#### [Actions to take]
1) Reproduce the part of the forum thread about marks left on car glass that opens with the words containing "I've been over" and closes with "to reach areas.".
2) Output as a numbered list the lines of the rows, from the first row through the line containing "Action: pos(135,27)", leaving out blank lines.

** Start of Extracted text **

# Glass Help



## Polished Adam (Jan 9, 2019)

Can anyone tell me what i've done wrong here?

I've detailed the car and left the glass until last. The glass was cleaned during the contact wash and dried off using an air blaster.

I've sprayed Rain X onto a clean microfibre and buffed on & buffed off. Its left loads of little marks (they look like scratches) on the outer surface of the glass. Its really noticeable when the sun is on the glass and its driving me mad.

I've been over the glass with water and a magic eraser but still can't seem to shift the marks. I've tried to capture the marks the best I can on my phone, any help appreciated.


----------



## Chris Dyson (Feb 29, 2012)

Do you live in a hard water area? 

I used to have an Air Blaster but found that it was so fierce that as it chased off and dried the water it left hard water deposits on the car. If you have a silver or light colour car these may not be so visible on the paintwork but there is nowhere to hide on the windscreen. Especially in the sunlight. I now only use an Air Blaster Sidekick for difficult to reach areas. 

Otherwise perhaps some form of etching on the windscreen, although not sure what would cause that.


----------



## Andyblue (Jun 20, 2017)

Have you tried a glass polish to remove the spots - you’ll need to reapply the Rain-X again afterward 

If you have and they’re still there, some bar keepers friend (powder version) mixed to a thick paste and I apply with the white non scratching washing up sponge, good rub in and clean up - it’s got rid of a load of issues from my windscreen :thumb:


----------



## Lsmcdti (Aug 14, 2015)

Could it be fibres from the cloth you used? Iv noticed this on our patio doors had to do them again with a difference microfibre


----------



## AndyN01 (Feb 16, 2016)

+1 for Barkeepers friend.

Try mixing it to a paste with clear (white) vinegar.

If it is hard water deposits then the acids should dissolve them away. It's a very good glass cleaner anyway. Apply in the "usual" circular motion, leave to dry and polish off with a microfibre or some blue paper roll.

** End of Extracted text **
** Start of Entries shown **

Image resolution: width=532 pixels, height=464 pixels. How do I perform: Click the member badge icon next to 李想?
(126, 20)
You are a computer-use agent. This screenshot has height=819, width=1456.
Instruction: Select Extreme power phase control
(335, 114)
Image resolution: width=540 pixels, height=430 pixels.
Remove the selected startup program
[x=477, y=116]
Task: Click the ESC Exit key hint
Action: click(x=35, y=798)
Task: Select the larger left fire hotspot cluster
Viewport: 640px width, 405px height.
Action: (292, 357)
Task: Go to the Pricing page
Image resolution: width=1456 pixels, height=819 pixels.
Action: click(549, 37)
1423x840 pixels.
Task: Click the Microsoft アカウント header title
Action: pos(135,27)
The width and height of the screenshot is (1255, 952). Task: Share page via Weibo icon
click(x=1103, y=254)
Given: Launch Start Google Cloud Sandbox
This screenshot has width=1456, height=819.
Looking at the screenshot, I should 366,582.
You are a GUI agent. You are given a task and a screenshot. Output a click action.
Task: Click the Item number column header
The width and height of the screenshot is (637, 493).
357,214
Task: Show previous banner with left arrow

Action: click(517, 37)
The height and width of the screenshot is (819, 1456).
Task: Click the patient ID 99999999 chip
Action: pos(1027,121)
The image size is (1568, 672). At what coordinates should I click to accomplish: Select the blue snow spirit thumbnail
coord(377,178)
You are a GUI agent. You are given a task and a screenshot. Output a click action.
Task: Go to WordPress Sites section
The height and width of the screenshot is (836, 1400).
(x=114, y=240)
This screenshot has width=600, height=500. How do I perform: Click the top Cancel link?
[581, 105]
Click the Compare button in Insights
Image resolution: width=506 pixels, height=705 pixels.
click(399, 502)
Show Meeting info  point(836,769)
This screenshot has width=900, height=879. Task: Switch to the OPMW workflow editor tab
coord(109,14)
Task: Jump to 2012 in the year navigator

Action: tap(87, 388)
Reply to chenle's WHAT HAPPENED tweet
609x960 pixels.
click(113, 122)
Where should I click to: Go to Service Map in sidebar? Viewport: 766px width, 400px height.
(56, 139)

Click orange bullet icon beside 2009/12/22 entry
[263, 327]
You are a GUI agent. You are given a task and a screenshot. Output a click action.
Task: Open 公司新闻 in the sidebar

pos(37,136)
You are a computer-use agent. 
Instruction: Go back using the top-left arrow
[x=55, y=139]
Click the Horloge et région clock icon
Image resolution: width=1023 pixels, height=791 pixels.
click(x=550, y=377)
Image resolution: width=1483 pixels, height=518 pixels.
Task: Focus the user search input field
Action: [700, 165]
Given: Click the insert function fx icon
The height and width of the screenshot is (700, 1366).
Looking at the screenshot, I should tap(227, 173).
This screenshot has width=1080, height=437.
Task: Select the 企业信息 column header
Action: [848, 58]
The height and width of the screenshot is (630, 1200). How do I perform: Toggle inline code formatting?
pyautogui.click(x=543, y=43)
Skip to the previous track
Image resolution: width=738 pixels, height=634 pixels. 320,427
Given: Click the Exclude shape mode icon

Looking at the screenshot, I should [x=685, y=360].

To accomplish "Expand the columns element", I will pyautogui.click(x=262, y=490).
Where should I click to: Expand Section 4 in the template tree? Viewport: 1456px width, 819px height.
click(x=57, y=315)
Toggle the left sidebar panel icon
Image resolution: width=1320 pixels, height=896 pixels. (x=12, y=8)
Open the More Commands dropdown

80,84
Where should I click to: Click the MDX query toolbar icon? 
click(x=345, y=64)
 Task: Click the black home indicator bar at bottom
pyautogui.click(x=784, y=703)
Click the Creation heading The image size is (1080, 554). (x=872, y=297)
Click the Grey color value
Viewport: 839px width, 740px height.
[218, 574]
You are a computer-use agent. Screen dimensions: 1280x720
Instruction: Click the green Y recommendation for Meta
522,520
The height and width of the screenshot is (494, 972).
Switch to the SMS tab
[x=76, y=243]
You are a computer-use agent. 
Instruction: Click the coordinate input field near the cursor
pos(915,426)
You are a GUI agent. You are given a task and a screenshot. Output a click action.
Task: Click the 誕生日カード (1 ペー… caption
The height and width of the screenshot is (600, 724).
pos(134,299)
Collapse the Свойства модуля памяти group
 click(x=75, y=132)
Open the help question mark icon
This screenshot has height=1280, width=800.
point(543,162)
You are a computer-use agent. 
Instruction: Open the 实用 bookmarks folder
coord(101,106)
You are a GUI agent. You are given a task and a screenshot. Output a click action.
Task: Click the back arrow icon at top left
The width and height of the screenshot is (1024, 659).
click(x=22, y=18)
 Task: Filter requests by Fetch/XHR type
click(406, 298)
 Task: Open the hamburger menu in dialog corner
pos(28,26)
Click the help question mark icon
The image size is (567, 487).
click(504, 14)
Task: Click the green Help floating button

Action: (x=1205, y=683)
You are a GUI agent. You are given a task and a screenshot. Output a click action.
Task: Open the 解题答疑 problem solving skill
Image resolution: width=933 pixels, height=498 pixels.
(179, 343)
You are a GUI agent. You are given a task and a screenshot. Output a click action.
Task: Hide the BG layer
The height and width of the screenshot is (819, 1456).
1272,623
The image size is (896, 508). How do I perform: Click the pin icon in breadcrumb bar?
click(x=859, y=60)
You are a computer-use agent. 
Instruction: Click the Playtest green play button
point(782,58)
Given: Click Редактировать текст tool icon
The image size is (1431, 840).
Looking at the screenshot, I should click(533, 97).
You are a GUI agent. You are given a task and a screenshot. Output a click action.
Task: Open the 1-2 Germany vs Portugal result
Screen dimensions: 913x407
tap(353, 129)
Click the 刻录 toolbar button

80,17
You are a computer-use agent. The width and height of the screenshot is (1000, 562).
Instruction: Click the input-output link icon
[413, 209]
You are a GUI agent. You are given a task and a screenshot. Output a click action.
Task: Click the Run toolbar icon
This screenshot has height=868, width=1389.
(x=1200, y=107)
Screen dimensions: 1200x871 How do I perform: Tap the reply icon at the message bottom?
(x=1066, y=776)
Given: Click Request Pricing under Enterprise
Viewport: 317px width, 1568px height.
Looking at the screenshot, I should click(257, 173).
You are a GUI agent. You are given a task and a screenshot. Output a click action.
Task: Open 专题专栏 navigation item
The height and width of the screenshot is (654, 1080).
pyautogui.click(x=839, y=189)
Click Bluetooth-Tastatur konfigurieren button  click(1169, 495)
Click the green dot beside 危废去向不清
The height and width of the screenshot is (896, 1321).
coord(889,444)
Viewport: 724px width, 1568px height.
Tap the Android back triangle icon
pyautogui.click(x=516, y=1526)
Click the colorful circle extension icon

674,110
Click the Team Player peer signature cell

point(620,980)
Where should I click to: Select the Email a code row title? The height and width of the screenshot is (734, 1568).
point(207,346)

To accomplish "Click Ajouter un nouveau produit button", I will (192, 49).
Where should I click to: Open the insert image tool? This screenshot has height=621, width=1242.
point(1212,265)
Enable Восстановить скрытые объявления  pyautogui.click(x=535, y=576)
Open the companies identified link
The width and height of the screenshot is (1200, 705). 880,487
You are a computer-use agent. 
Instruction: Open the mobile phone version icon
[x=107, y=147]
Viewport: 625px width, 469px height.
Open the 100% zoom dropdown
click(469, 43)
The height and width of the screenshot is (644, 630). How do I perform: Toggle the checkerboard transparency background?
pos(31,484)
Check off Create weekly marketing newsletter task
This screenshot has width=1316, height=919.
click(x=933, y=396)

** End of Entries shown **

#### [Task solutions]
1)
I've been over the glass with water and a magic eraser but still can't seem to shift the marks. I've tried to capture the marks the best I can on my phone, any help appreciated.


----------



## Chris Dyson (Feb 29, 2012)

Do you live in a hard water area? 

I used to have an Air Blaster but found that it was so fierce that as it chased off and dried the water it left hard water deposits on the car. If you have a silver or light colour car these may not be so visible on the paintwork but there is nowhere to hide on the windscreen. Especially in the sunlight. I now only use an Air Blaster Sidekick for difficult to reach areas.

2)
1. Image resolution: width=532 pixels, height=464 pixels. How do I perform: Click the member badge icon next to 李想?
2. (126, 20)
3. You are a computer-use agent. This screenshot has height=819, width=1456.
4. Instruction: Select Extreme power phase control
5. (335, 114)
6. Image resolution: width=540 pixels, height=430 pixels.
7. Remove the selected startup program
8. [x=477, y=116]
9. Task: Click the ESC Exit key hint
10. Action: click(x=35, y=798)
11. Task: Select the larger left fire hotspot cluster
12. Viewport: 640px width, 405px height.
13. Action: (292, 357)
14. Task: Go to the Pricing page
15. Image resolution: width=1456 pixels, height=819 pixels.
16. Action: click(549, 37)
17. 1423x840 pixels.
18. Task: Click the Microsoft アカウント header title
19. Action: pos(135,27)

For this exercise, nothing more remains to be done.